La questione della legittimità della delega, oltre che essere oggetto di ripetute pronunce della giurisprudenza tributaria, è stata anche portata alla attenzione del Tribunale Amministrativo del Lazio, che con propria pronuncia, ha avuto modo di chiarire che la sottoscrizione, in luogo del Direttore, è consentita soltanto ad un funzionario di carriera direttiva nominato con concorso pubblico e ciò in contrapposizione alla prassi, ormai da anni utilizzata dalla Agenzia delle entrate, di nominare i funzionari delegati con chiamata diretta, (senza concorso pubblico).
Il TAR del Lazio ha così statuito, con la sentenza n.6884 del 1 agosto 2011, l’illegittimità della delega conferita ad un funzionario chiamato per interpello e quindi l’illegittimità della prassi dell’Agenzia delle Entrate di nominare taluni dirigenti con detta modalità, anziché mediante regolare concorso pubblico. Segnatamente, il Tar Lazio, ha stabilito che “… configurandosi il conferimento di un incarico dirigenziale in favore di un funzionario non dirigente alla stregua dell’assegnazione di mansioni superiori al di fuori delle ipotesi tassativamente previste dalla legge, il relativo atto di conferimento deve considerarsi radicalmente nullo ai sensi dell’art. 52 co. 5 del D. Lgs. n.165/2001.”

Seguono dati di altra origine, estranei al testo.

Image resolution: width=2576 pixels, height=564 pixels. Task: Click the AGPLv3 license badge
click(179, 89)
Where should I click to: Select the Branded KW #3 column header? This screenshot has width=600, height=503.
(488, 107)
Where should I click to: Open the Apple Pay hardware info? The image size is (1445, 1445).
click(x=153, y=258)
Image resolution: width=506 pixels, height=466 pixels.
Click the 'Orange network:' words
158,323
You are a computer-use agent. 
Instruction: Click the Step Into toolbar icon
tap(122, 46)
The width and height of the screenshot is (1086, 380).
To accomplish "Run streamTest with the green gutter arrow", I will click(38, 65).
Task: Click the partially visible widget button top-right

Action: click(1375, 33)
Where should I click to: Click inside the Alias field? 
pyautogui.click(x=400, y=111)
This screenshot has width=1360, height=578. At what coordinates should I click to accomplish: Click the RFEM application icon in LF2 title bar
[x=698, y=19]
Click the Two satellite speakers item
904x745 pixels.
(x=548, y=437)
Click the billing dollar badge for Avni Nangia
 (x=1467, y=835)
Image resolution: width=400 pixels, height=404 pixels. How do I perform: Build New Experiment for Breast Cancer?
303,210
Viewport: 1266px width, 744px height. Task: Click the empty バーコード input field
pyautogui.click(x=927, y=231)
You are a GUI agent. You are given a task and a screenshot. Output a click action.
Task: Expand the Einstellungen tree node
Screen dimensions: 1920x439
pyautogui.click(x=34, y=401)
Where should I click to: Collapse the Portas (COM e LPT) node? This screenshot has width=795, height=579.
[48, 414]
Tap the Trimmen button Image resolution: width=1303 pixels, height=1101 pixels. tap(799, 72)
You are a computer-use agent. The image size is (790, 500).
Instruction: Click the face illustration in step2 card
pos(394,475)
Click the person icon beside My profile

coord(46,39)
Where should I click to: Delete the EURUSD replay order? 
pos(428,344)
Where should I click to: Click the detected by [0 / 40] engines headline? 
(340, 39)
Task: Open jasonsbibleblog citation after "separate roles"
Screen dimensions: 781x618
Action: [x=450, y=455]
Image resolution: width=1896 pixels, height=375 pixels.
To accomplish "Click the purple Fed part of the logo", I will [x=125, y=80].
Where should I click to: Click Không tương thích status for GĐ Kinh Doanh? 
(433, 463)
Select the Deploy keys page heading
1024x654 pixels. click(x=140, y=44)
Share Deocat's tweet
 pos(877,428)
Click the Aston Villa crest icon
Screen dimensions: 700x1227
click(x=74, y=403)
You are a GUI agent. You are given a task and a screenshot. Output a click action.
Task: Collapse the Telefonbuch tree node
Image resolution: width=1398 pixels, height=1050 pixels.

La sentenza ha insomma evidenziato che la condotta utilizzata dall’Amministrazione finanziaria, non può che sfociare nella illegittimità dell’incarico conferito, che a sua volta, non può che comportare la nullità dell’atto di sua emanazione per via della illegittimità derivata. Come anche chiarito nell’ambito della motivazione della sentenza del Tribunale Amministrativo, l’atto proveniente (l’avviso di accertamento), da soggetto non legittimato (dirigente delegato), quale atto derivato, deve ritenersi nullo, o meglio inesistente. Al riguardo, giova anche richiamare quanto recentemente stabilito dalla Corte di Cassazione, con la sentenza n. 14942 del 14 giugno 2013, dove, per l’appunto, i giudici di vertice hanno definitivamente chiarito che “L’avviso di accertamento è nullo, ai sensi del D.P.R. 29 settembre 1973, n. 600, art. 42, se non reca la sottoscrizione del capo dell’ufficio o di altro impiegato della carriera direttiva da lui delegato. Se la sottoscrizione non è quella del capo dell’ufficio titolare ma di un funzionario, quale il direttore tributario, di nona qualifica funzionale, incombe all’Amministrazione dimostrare, in caso di contestazione, il corretto esercizio del potere sostitutivo da parte del sottoscrittore o la presenza della delega del titolare dell’ufficio, poiché il solo possesso della qualifica non abilita il direttore tributario alla sottoscrizione, dovendo il potere di organizzazione essere in concreto riferibile al capo dell’ufficio. (conforme Cass. 17400/12)”.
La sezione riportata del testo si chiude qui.